Aún con esperanzas, sigue mi mente ataviada de quinceañera, con organza blanca y encajes de Valencia: sueño con que este nuevo gobierno no sacrifique a la patria, la de mugre, mar, clorofila y cristalina H2O, bendecida con una riqueza biológica que haría morir de envidia a Jim Cameron, creador de Avatar.
Pero por donde veo, me desesperanzo. Y veo con extrañeza el estado enrarecido de nuestro país, en que añoro los tiempos de Noriega: época en que los buenos enarbolaban pañuelitos blancos a falta de sombreros tejanos, y los malos, quepis caquis a guisa de tejanos negros.
Tiempos en que reinaba el capitalismo “amiguista” (crony capitalism), con la diferencia de que nadie pretendía que había transparencia, en que los nombramientos iban a los amigos de la narcodictadura; ahora van a los parientes de la democramorfosis. Y es que antes del gobierno actual había copartidarios militantes de décadas, pero en este hay un desfase con las designaciones de poder. Y me da tristeza decirlo, porque siento gran afecto por muchas de las personas que giran en torno al Ejecutivo (especialmente por la gran dama que es Marta Linares de Martinelli), porque ya sabemos que si al hemiciclo se lo lleva un tsunami salen otros batracios de entre las piedras y aquí no ha pasado nada –el palacio Justo Arosemena es el único corredor biológico que no peligra en Panamá– los puestos como era de esperar iban a los copartidarios del 11 de octubre, pero ahora pasan a los ex empleados del mandatario ¿Que lo puedo entender?

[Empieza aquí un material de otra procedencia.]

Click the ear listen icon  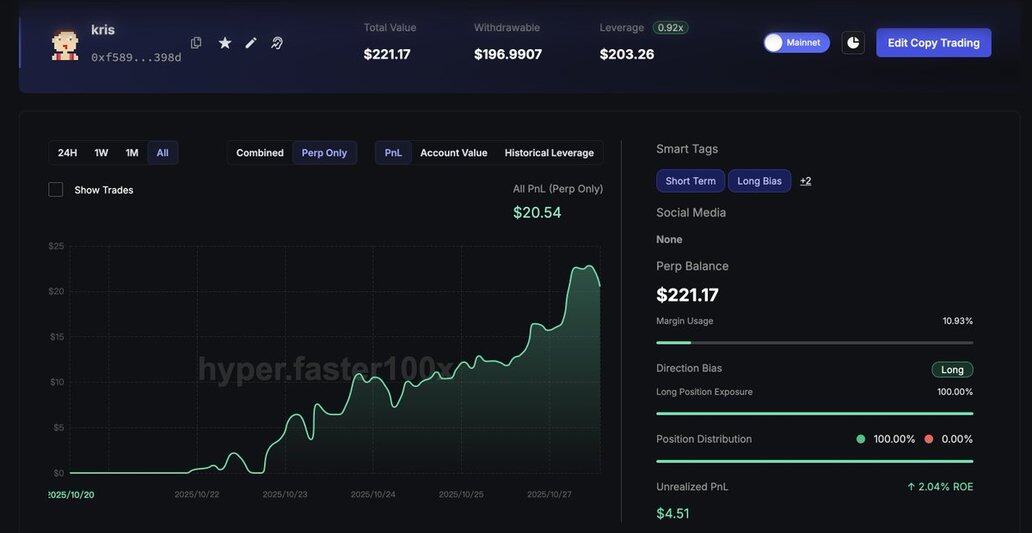coord(277,43)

Seguro que sí, es su gente de confianza de años.
¿Qué hay nombramientos menos comprensibles? Seguro que sí. Prefiero pensar que las acciones del Ejecutivo obedecen, no a los turbios tejemanejes del intercambio de favores y chantajes, sino a un estilo empresarial indiscutiblemente autócrata. Lo que quiero es ver resultados positivos, como queremos todos los que votamos por cambio, por democracia. Y quiero ver que Martinelli entienda que esto no es una finca, ni un supermercado: es una res publica. Nos pertenece a todos.
Francamente, extraño la certidumbre de la narcodictadura y su gobierno vampiro. Ahí todos nos sabíamos fregados. Era extrañamente reconfortante.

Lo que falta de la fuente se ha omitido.